* **WHAT THE EXERCISE ASKS**
Go through the entries below. Copy out every line that contains "computer".

* **ENTRIES SHOWN**
_ _ _ _

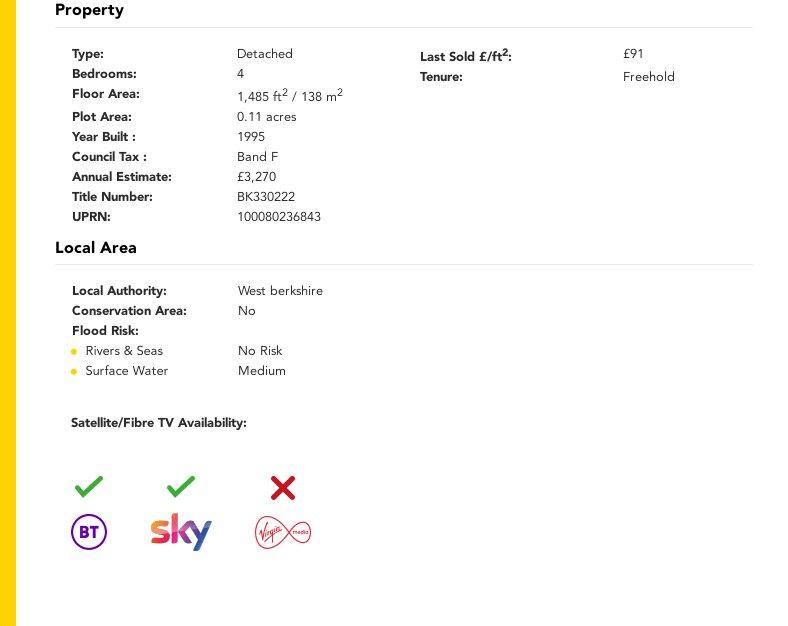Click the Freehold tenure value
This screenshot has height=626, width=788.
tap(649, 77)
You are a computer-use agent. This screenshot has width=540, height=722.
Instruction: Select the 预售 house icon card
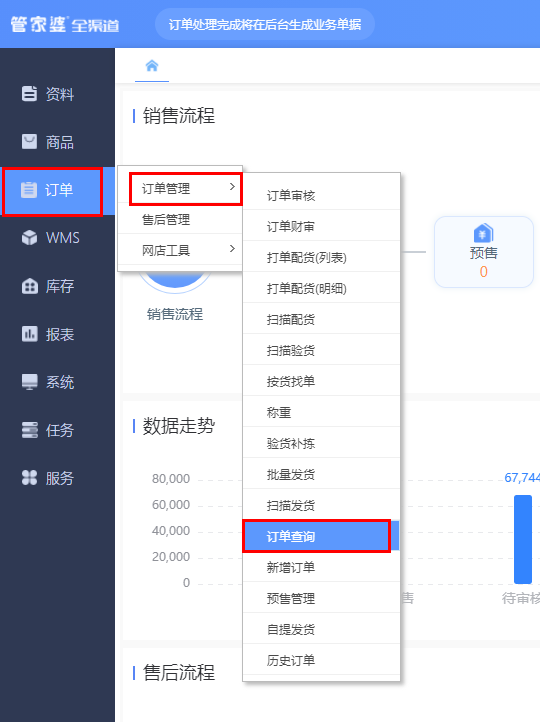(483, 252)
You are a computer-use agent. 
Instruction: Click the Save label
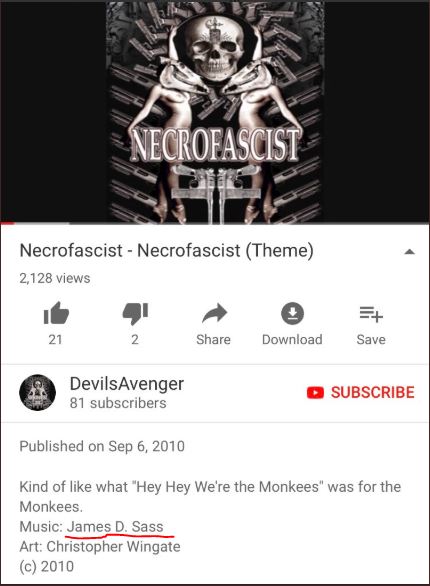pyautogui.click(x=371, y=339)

_ _ _ _

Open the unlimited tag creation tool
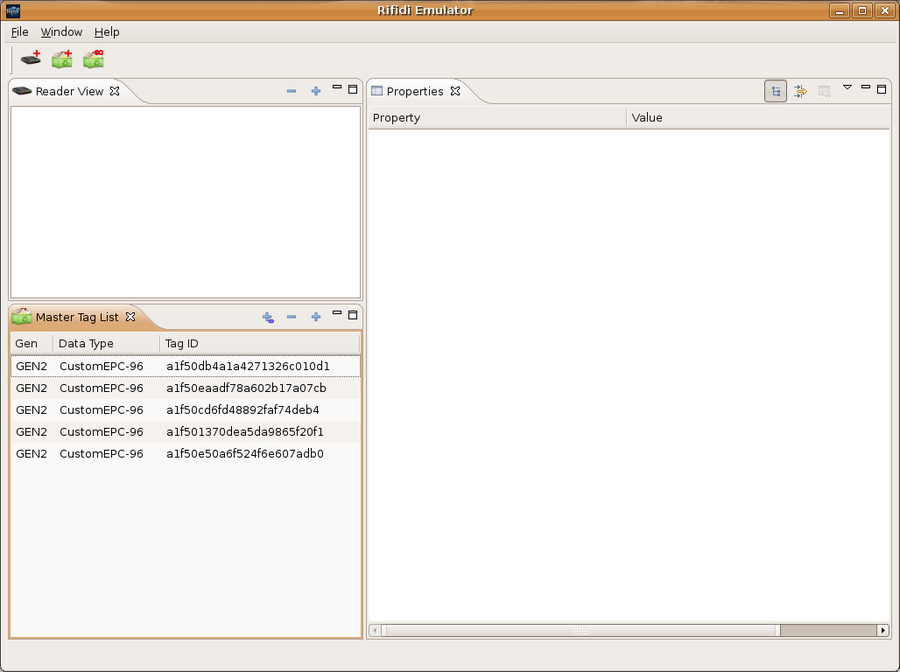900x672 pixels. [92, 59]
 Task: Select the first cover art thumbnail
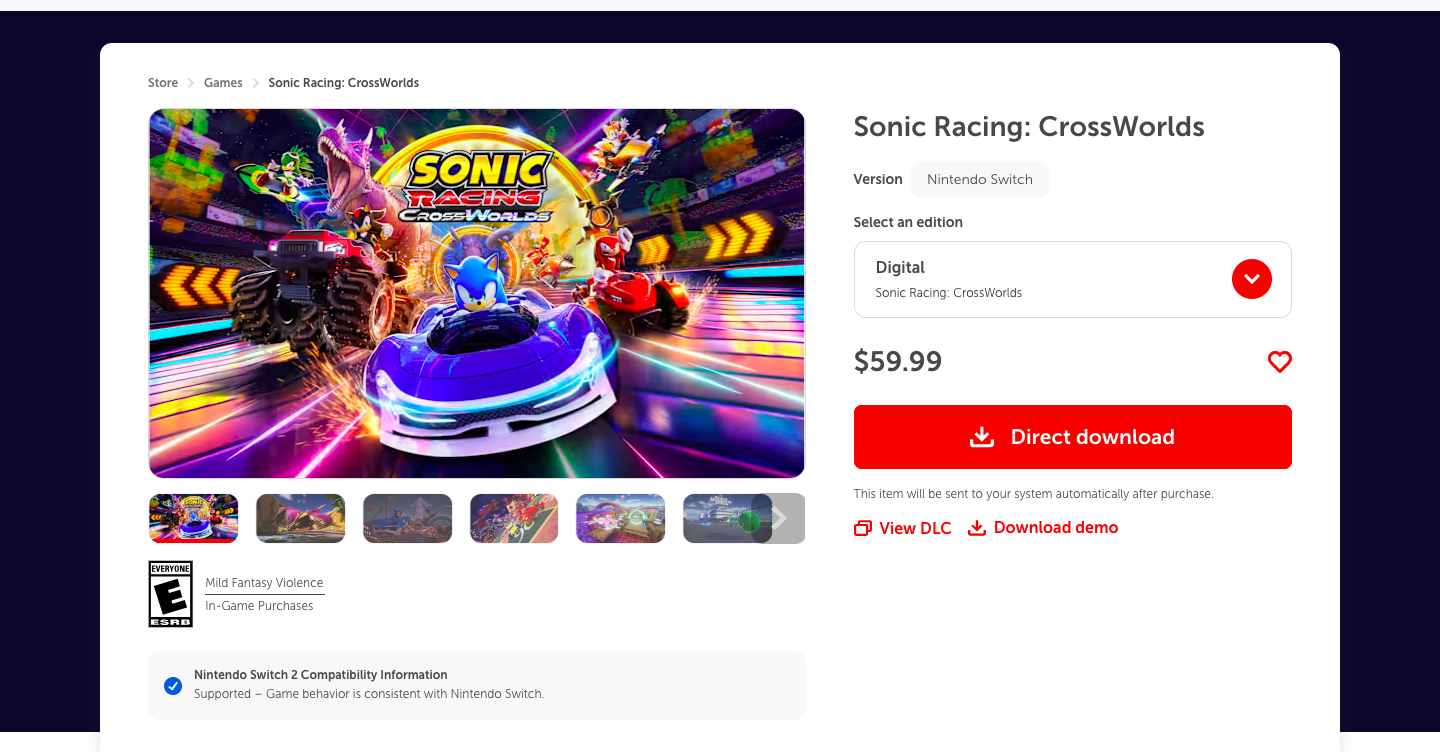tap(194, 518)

_ _ _ _

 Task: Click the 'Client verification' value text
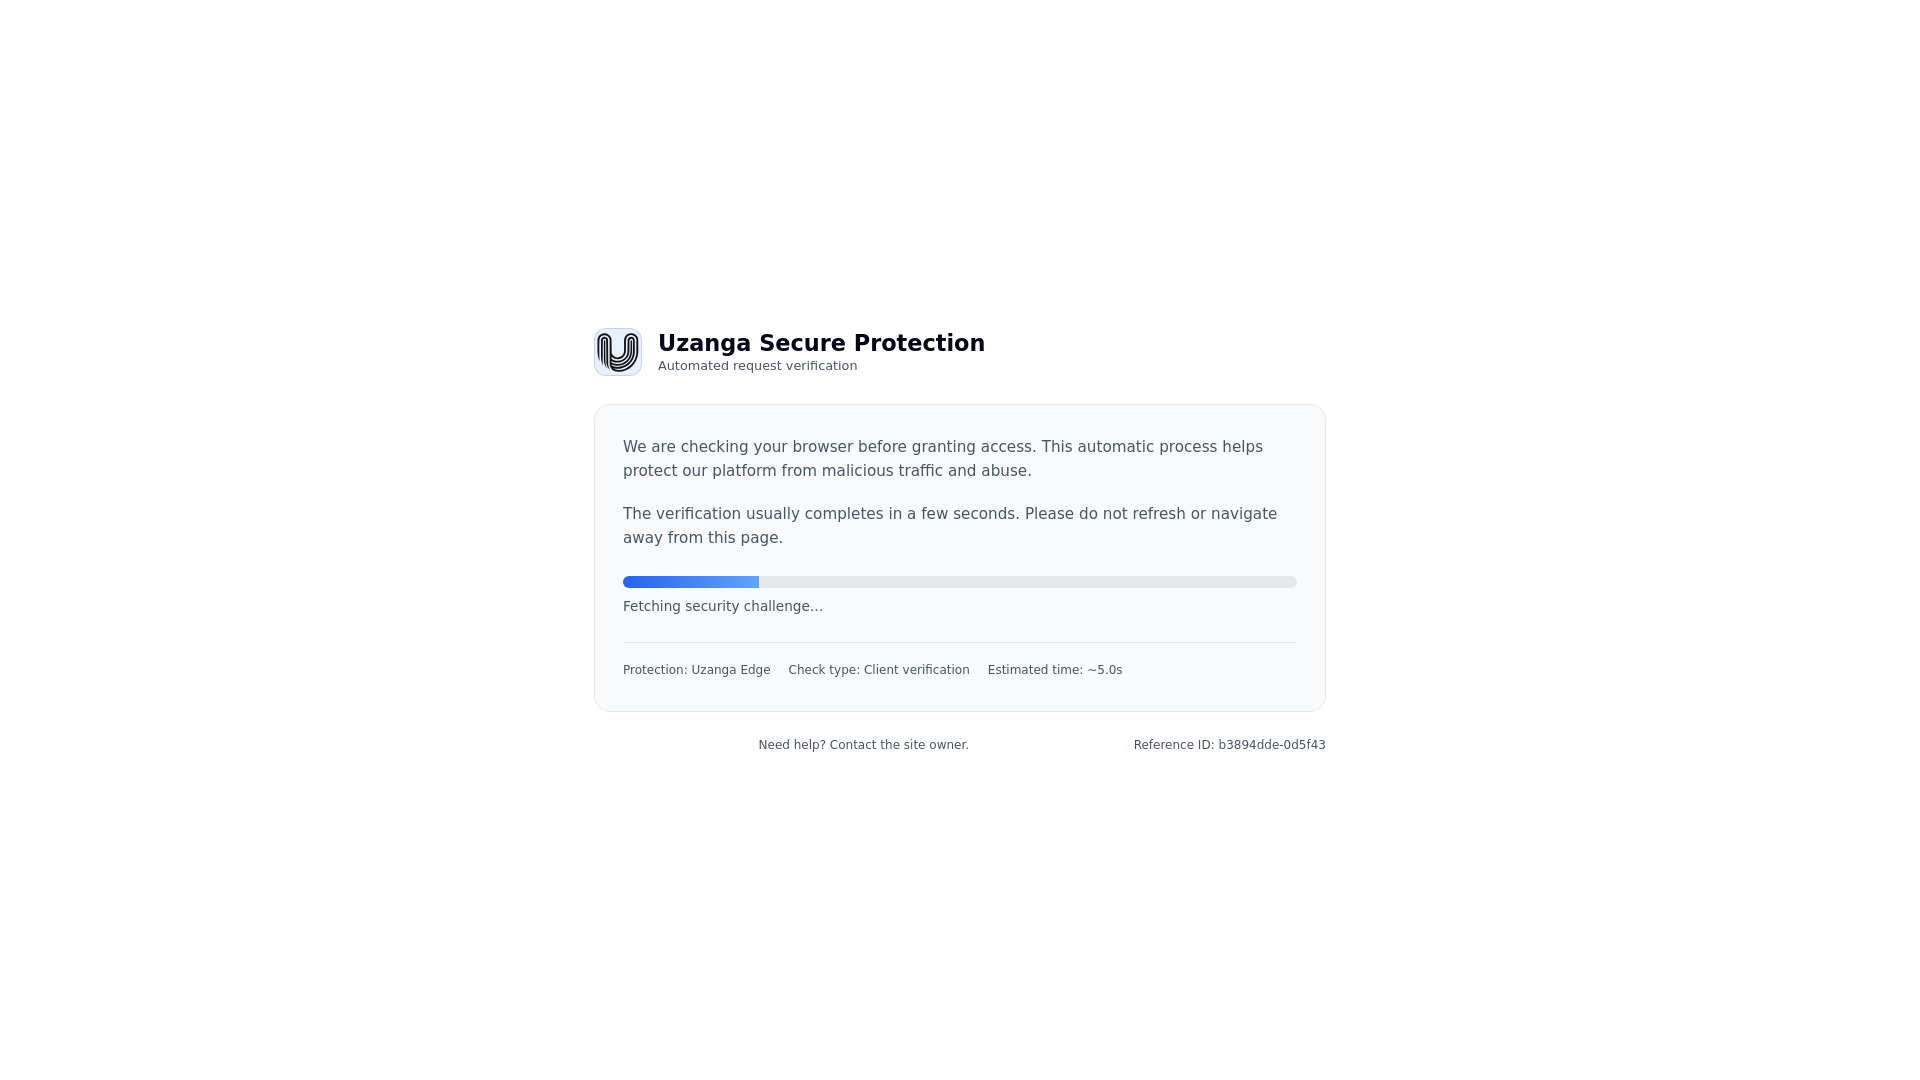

_ _ _ _

* **EXPECTED ANSWER**
You are a computer-use agent. This screenshot has width=540, height=722.
You are a computer-use agent. 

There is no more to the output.